# Start of Exercise material

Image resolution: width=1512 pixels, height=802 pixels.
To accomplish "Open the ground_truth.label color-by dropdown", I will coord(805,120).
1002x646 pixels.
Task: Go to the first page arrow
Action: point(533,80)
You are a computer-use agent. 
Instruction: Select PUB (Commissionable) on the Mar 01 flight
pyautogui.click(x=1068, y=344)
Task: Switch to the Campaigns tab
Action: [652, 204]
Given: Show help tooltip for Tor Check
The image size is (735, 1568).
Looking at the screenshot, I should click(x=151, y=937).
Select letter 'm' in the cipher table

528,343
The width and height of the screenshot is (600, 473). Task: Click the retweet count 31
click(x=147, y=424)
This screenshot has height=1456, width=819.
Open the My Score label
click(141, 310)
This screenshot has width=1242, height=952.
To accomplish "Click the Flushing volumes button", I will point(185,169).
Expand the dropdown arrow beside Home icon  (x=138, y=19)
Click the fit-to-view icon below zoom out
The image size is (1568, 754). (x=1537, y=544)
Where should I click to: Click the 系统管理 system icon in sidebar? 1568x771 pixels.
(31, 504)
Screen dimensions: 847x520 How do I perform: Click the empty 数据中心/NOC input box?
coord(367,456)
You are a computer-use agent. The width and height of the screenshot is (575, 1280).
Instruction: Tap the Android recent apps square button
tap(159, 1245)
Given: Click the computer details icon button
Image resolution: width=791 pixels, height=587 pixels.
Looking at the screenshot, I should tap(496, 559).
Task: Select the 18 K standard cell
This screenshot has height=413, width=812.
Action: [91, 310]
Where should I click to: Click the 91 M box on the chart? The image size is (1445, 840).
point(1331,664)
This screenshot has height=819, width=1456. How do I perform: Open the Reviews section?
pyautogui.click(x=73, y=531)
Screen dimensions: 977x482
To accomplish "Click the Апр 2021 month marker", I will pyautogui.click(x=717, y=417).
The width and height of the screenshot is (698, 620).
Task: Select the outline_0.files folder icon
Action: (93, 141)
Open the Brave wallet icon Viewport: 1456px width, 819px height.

# End of Exercise material

Your task: Update the entries above by replacing "Given" with "Goal" wherever it occurs, leaving every other line and word unchanged.

Task output:
Image resolution: width=1512 pixels, height=802 pixels.
To accomplish "Open the ground_truth.label color-by dropdown", I will coord(805,120).
1002x646 pixels.
Task: Go to the first page arrow
Action: point(533,80)
You are a computer-use agent. 
Instruction: Select PUB (Commissionable) on the Mar 01 flight
pyautogui.click(x=1068, y=344)
Task: Switch to the Campaigns tab
Action: [652, 204]
Goal: Show help tooltip for Tor Check
The image size is (735, 1568).
Looking at the screenshot, I should click(x=151, y=937).
Select letter 'm' in the cipher table

528,343
The width and height of the screenshot is (600, 473). Task: Click the retweet count 31
click(x=147, y=424)
This screenshot has height=1456, width=819.
Open the My Score label
click(141, 310)
This screenshot has width=1242, height=952.
To accomplish "Click the Flushing volumes button", I will point(185,169).
Expand the dropdown arrow beside Home icon  (x=138, y=19)
Click the fit-to-view icon below zoom out
The image size is (1568, 754). (x=1537, y=544)
Where should I click to: Click the 系统管理 system icon in sidebar? 1568x771 pixels.
(31, 504)
Screen dimensions: 847x520 How do I perform: Click the empty 数据中心/NOC input box?
coord(367,456)
You are a computer-use agent. The width and height of the screenshot is (575, 1280).
Instruction: Tap the Android recent apps square button
tap(159, 1245)
Goal: Click the computer details icon button
Image resolution: width=791 pixels, height=587 pixels.
Looking at the screenshot, I should tap(496, 559).
Task: Select the 18 K standard cell
This screenshot has height=413, width=812.
Action: [91, 310]
Where should I click to: Click the 91 M box on the chart? The image size is (1445, 840).
point(1331,664)
This screenshot has height=819, width=1456. How do I perform: Open the Reviews section?
pyautogui.click(x=73, y=531)
Screen dimensions: 977x482
To accomplish "Click the Апр 2021 month marker", I will pyautogui.click(x=717, y=417).
The width and height of the screenshot is (698, 620).
Task: Select the outline_0.files folder icon
Action: (93, 141)
Open the Brave wallet icon Viewport: 1456px width, 819px height.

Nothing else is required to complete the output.